Ich gehe mal direkt auf Deine Fragen ein, Wanderslust:
Wanderlust hat geschrieben:Hat sich die Vaterlosigkeit bei Euch negativ ausgewirkt?
Ja und nein. Anfänglich war es schwierig, weil ich viele Jahre keine männliche Bezugsperson hatte außer zwei Großvätern, welche, wie soll ich es ausdrücken - kein Umgang für ein Kind sind. Erst viele Jahre später sollte ich auf ältere Männer treffen, die die Funktionen eines Mentors auch wirklich ausüben konnten.

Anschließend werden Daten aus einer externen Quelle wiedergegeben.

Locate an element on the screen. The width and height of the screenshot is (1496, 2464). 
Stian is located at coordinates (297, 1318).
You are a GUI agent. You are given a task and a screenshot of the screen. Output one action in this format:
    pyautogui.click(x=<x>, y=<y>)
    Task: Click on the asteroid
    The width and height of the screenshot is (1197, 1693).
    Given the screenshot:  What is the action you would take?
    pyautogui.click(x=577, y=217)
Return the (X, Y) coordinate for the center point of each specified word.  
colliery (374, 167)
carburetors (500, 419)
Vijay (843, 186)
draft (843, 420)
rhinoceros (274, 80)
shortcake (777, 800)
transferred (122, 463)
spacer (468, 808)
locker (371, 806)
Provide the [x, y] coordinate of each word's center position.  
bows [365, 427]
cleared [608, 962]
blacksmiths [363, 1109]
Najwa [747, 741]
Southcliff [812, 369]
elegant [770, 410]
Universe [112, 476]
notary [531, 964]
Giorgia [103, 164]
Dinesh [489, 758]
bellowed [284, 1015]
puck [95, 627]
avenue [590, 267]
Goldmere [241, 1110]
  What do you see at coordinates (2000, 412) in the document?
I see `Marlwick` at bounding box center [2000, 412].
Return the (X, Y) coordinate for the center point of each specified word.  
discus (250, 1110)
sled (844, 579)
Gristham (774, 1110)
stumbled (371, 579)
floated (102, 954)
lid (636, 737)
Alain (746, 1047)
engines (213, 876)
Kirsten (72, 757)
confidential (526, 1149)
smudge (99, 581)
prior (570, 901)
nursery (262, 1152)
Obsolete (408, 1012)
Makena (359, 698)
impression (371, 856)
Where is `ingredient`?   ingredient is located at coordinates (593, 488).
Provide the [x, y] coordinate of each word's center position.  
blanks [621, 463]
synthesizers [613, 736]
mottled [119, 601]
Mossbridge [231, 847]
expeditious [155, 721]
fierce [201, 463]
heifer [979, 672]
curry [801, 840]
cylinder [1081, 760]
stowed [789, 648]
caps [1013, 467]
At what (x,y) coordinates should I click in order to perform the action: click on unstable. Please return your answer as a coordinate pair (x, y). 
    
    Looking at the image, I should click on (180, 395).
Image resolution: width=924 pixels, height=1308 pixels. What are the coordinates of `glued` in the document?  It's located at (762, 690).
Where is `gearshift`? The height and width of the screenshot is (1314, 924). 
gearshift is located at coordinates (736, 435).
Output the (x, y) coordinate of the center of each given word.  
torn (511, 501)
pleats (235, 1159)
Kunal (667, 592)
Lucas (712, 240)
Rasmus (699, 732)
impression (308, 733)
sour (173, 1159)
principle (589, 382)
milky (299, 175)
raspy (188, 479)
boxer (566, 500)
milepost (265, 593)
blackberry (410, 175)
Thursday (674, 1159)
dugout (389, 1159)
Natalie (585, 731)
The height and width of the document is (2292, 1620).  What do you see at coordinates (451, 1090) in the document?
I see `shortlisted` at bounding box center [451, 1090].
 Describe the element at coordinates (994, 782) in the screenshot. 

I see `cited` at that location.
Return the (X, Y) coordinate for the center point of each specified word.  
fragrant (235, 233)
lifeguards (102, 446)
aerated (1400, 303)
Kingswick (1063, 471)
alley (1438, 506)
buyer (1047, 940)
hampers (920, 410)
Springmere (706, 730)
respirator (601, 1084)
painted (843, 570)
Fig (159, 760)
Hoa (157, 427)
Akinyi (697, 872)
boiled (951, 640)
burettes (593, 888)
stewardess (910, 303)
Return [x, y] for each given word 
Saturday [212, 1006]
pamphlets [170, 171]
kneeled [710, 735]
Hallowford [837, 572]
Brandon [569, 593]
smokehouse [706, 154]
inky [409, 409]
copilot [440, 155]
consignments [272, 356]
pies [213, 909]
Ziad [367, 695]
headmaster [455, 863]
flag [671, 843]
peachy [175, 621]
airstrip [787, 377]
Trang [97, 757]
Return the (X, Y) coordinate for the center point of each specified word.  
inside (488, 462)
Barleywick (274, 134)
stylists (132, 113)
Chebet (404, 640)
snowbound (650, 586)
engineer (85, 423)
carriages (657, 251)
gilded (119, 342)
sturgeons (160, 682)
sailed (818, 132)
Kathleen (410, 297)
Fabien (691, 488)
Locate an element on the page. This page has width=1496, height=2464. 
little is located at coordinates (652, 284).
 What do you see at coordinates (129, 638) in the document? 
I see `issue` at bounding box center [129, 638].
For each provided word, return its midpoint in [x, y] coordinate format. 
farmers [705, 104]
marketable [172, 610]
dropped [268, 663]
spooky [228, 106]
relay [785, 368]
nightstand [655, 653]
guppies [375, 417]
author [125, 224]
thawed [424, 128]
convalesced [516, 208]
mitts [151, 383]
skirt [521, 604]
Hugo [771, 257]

Wanderlust hat geschrieben:In welchen Bereichen fühlt ihr Euch den Vaterkindern unterlegen?
Mittlerweile würde ich sogar von Überlegenheit sprechen, aber früher war ich oft darüber traurig, daß ich niemanden zum Reden hatte, niemand, der mich verstand, niemand, der mir zeigte, was es heißt, ein Mann zu sein. Nur fiktive Personen aus Büchern und Filmen, was wiederum zu einem etwas bizarren Verhalten führte und dieses wiederum zu einem Außenseitertum. Mittlerweile aber eben Überlegenheit, weil ich dadurch gelernt habe, mit mir selbst zu kommunizieren und auch meine Rolle als Mann auf eine Art und Weise kritisch hinterfragen kann, die "Vaterkindern" ungleich schwerer fällt. Ebenso kann ich dies bei den Frauen und ihrer Rolle in der Gesellschaft.
Wanderlust hat geschrieben:Wie, glaubt Ihr, hat sich die Vaterlosigkeit auf Euer Verhältnis zu Frauen ausgewirkt?
Zwiespältig. Anfänglich waren Frauen die "Norm" und ich die "Abweichung", das "Unpassende", das "schlechte Geschlecht", bis in die Pubertät. In dieser zeigte sich dann aufgrund negativer Erfahrungen mit der Mutter und im Zuge des ganz normalen Ausbrechens aus dem mütterlichen Heim eine starke Abneigung gegen Frauen und weibliche Verhaltensweisen, ihre und meine Sexualität an-sich. Mittlerweile hat sich alles zum Besseren gewendet, aber die Wendung trat erst vor fünf Jahren bei mir ein. Mal sehen, was noch kommt. Ich bin zuversichtlich.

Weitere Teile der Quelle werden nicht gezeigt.